Voters, however, overwhelming approved the measure on Election Day and amended the state constitution. Those in favor winning 71% of the vote, nearly 5.2 million to 2 million or 28% opposed.
The state will again face the question of raising its minimum wage in 2020.
This week, Florida’s Supreme Court green-lighted the language for Amendment 2 — clearing the way for it on the upcoming November ballot.
If approved, the amendment would set a new hourly minimum wage in 2021 of $10, then incrementally step rates up a dollar each year to $15 an hour by 2026. Future increases would again be calculated by the cost of living estimations.
Florida For a Fair Wage and its chairman John Morgan, from the Orlando-based Morgan & Morgan law firm, is spearheading the effort.
The group has posted on its website approval of Amendment 2 would “reverse decades of growing pay inequality.”

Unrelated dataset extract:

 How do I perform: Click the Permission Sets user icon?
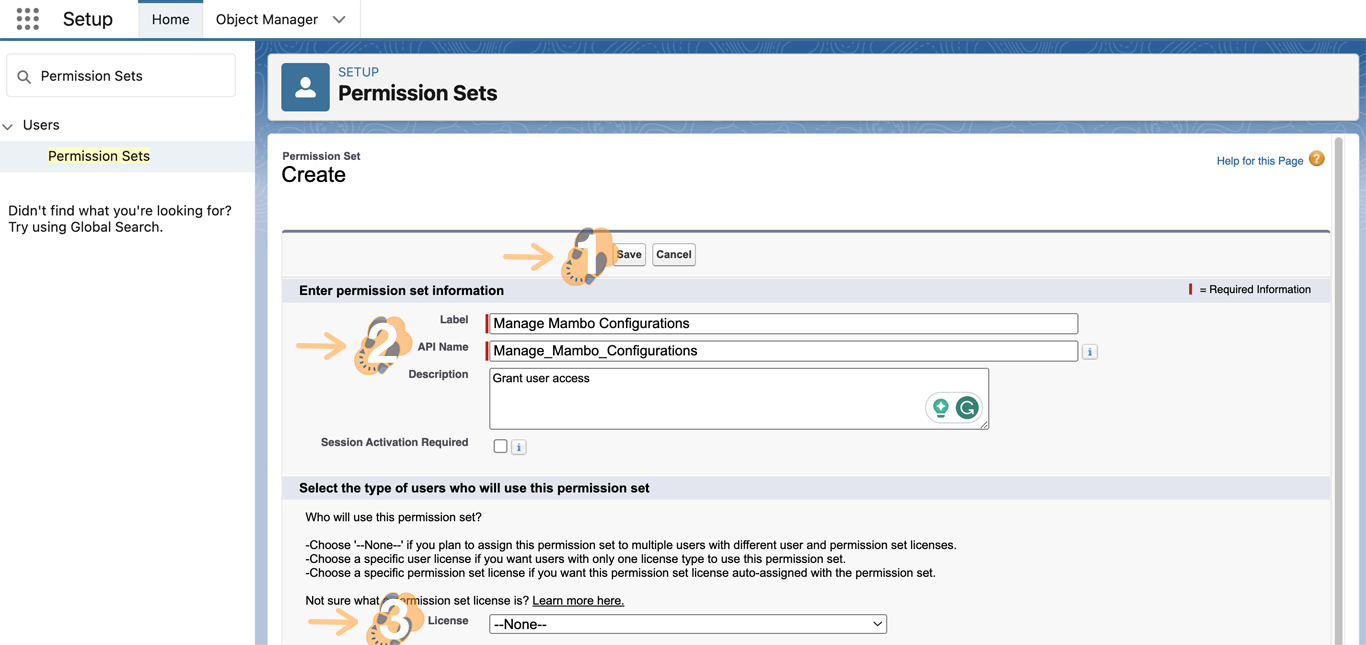pyautogui.click(x=305, y=87)
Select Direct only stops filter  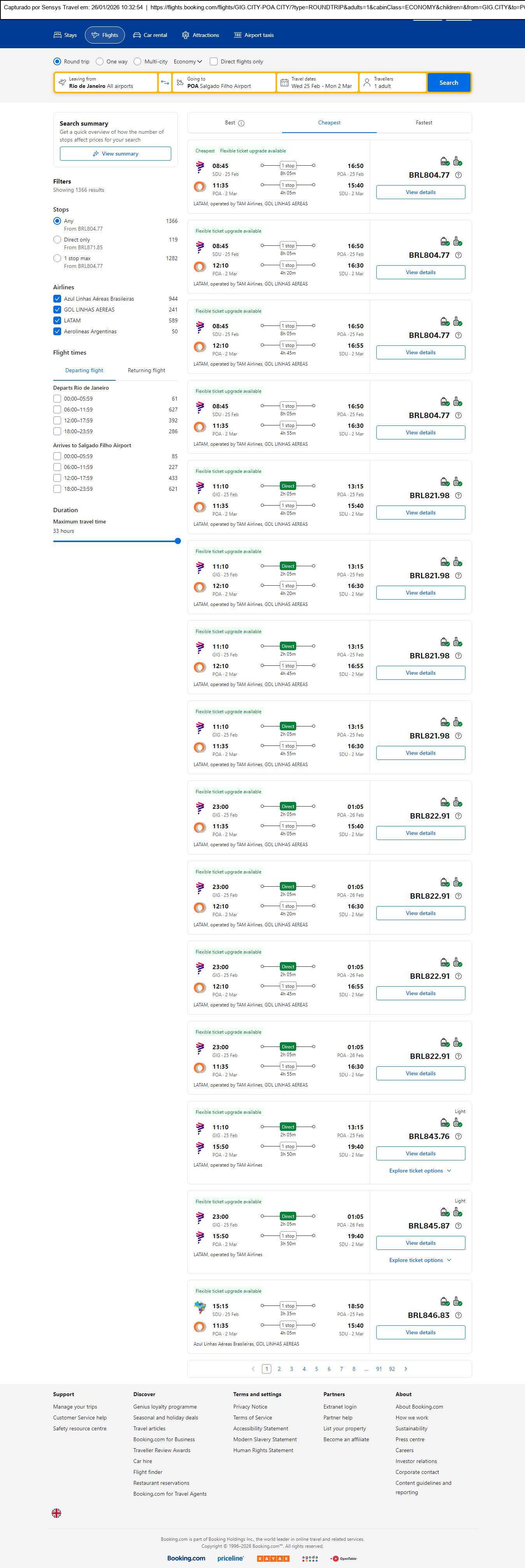(57, 240)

“Florida’s minimum wage of $8.46 – or $17,600 per year – for a full-time employee is not a livable wage for many of the 200,000 hard-working Floridians that earn it, especially those working to support a family,” the post read. “As most Floridians know, the cost of living in our state is higher than the national average, particularly when it comes to housing and transportation costs.”
Supporters argue the wage increases would be beneficial for the state’s economy, injecting new capital and spurring job growth and business activity.
Opponents have painted a much bleaker picture.
Carol Dover, the CEO, and president of the Florida Restaurant and Lodging Association said in June the ballot initiative “has a lot of feel-good appeal, but behind all the warm and fuzzies lie a plethora of unintended consequences.”
“Business owners will be forced to find solutions to control costs, and these solutions will have a direct impact on our state’s 1.4 million hospitality workers,” she said in a statement posted online. “The most obvious solutions include reducing the number of employees, reducing the number of hours remaining employees work and seeking labor alternatives like automation."
Others have warned passage would create a “trickle-down effect” where the increased cost for employers would be passed on to consumers’ pocketbooks.
Voters have historically supported state minimum wage ballot initiatives.
Since 1988, there have been at least 27 on ballots across the country. Only two have failed in that time, attempts in Missouri and Montana— both in 1996.
Florida is set to vote on Amendment 2 November 3, 2020.